For many, the idea of adopting or ‘rescuing’ a dog carries with it a certain image. Some people mistakenly look at dog adoption as if it’s buying cheap, discounted or broken goods but nothing could be further from the truth. As more and more dogs find themselves, through no fault of their own, inside the British dog shelter system, the image of the ‘rescue dog’ is in need of an update.
No longer are shelters the preserve of the ‘problem dog’, but they are packed with dogs of all types, from all manner of backgrounds. Here’s the third in our ten part series guiding you through everything you need to know. You’re now no doubt getting excited and counting down the days before you meet the dog’s you’ve selected as potentially your ideal canine companion, so what should you do next and how do you prepare for meeting them and who should be there?
Bring along as many members of your household as possible. Singles need not worry, but if you have family members or roommates who will be living with a new dog, they should also be involved in meeting the dogs. That might seem ridiculously obvious, but we’ve known many, many people who have adopted dogs and then returned them because "the kids didn’t get along with her" or "she didn’t like my in-laws."
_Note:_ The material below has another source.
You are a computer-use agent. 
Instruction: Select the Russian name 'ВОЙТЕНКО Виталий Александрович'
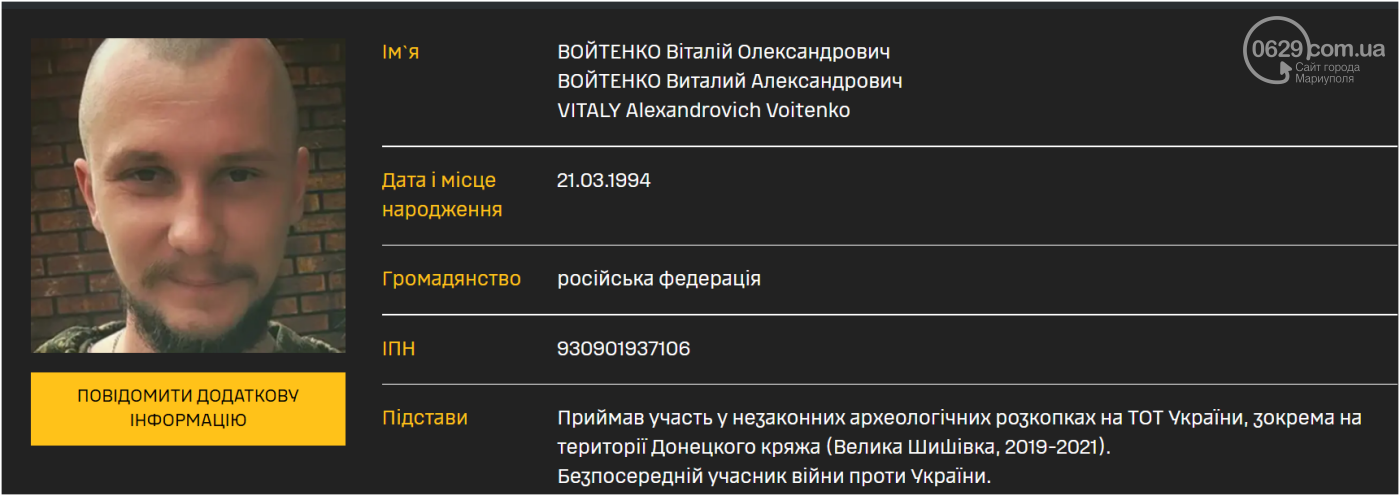click(x=729, y=81)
You shouldn’t necessarily let children, especially young ones, influence your decision too much, but you at least need to be sure that they’ll get along with the dog you choose. The family dynamic is influenced greatly by the presence of the dog.
When a dog enters a new home, the first thing that they want to do is find their place in the pack. Good, consistent training is enough for the dog to learn very quickly their role in the family but this transition is made all the easier if introductions to the rest of the family are done as soon as possible. The one thing a dog craves is stability, especially if he or she has been in and out of the welfare system. Meeting all of the family at once is a great way of gradually getting the dog accustomed to its new environment.
Spend time getting to know the dog with the family present, but also take care not to overload the dog’s senses with a whole gang of you at the same time. Let the dog approach you and be warm and welcoming when he or she does. Keep introduction sessions brief so that the dog doesn’t begin to feel pressured or anxious, it can be an odd experience for a dog that is used to solitude to suddenly become overwhelmed with human contact from new people, but its something they’ll happily get used to over the next exciting few weeks as you get to know each other.
Don’t be surprised if the rescue ask you to meet the dog more than once, this is something some rescues do as a matter of process so that the dogs are able to build up a relationship with you before they come home. There are an estimated 100k dogs in adoption centres around Britain.
Sometimes dogs arrive in rescue centres through natural causes such as owners passing away. Very often though dogs are simply abandoned for no other reason that poor decisions on behalf of hasty owners. Please, please, please take on board all of the information about what it takes to maintain a dog in a happy home. Dogs really are a lifelong commitment and they deserve the security of a stable home environment. You CAN get a superb, lifelong companion from a rescue…but be absolutely certain you are ready for the challenge. If you are, you will enjoy a relationship like no other!